═════ Task data ═════

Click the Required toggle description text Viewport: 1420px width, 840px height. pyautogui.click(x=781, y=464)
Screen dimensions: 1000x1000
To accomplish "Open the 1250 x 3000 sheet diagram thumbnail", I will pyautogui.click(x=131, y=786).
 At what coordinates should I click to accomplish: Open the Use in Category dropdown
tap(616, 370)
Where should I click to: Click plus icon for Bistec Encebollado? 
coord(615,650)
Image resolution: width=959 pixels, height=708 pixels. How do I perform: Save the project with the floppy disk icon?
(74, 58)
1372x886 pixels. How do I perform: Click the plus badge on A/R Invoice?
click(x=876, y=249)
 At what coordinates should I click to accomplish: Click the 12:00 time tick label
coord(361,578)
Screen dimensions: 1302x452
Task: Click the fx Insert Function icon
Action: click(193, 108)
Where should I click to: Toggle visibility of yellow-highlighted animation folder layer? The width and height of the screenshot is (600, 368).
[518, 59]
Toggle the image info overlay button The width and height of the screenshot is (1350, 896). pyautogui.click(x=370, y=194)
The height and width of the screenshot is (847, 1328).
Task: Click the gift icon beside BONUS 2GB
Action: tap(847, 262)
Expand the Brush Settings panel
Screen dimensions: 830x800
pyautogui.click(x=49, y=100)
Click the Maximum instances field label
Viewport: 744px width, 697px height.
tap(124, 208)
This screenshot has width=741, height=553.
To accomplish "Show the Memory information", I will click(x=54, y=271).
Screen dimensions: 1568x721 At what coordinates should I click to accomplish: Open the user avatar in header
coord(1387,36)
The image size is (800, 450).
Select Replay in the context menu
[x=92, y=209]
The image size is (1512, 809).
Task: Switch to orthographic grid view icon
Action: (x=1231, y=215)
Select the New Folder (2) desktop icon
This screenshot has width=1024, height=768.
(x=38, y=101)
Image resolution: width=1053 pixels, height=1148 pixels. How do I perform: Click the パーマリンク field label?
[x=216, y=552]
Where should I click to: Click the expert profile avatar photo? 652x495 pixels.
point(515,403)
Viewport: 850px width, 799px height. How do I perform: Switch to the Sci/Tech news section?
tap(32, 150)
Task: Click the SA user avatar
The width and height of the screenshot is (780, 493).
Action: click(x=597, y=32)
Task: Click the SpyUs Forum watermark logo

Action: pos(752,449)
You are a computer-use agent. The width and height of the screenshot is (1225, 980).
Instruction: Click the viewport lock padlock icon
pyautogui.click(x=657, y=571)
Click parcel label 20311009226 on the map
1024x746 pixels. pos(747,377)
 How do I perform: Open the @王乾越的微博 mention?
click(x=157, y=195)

═════

• **What you have to do**
Repeat exactly the lines from the one containing "Select the New Folder (2) desktop icon" to the end of the records.

• **Reply**
Select the New Folder (2) desktop icon
This screenshot has width=1024, height=768.
(x=38, y=101)
Image resolution: width=1053 pixels, height=1148 pixels. How do I perform: Click the パーマリンク field label?
[x=216, y=552]
Where should I click to: Click the expert profile avatar photo? 652x495 pixels.
point(515,403)
Viewport: 850px width, 799px height. How do I perform: Switch to the Sci/Tech news section?
tap(32, 150)
Task: Click the SA user avatar
The width and height of the screenshot is (780, 493).
Action: click(x=597, y=32)
Task: Click the SpyUs Forum watermark logo

Action: pos(752,449)
You are a computer-use agent. The width and height of the screenshot is (1225, 980).
Instruction: Click the viewport lock padlock icon
pyautogui.click(x=657, y=571)
Click parcel label 20311009226 on the map
1024x746 pixels. pos(747,377)
 How do I perform: Open the @王乾越的微博 mention?
click(x=157, y=195)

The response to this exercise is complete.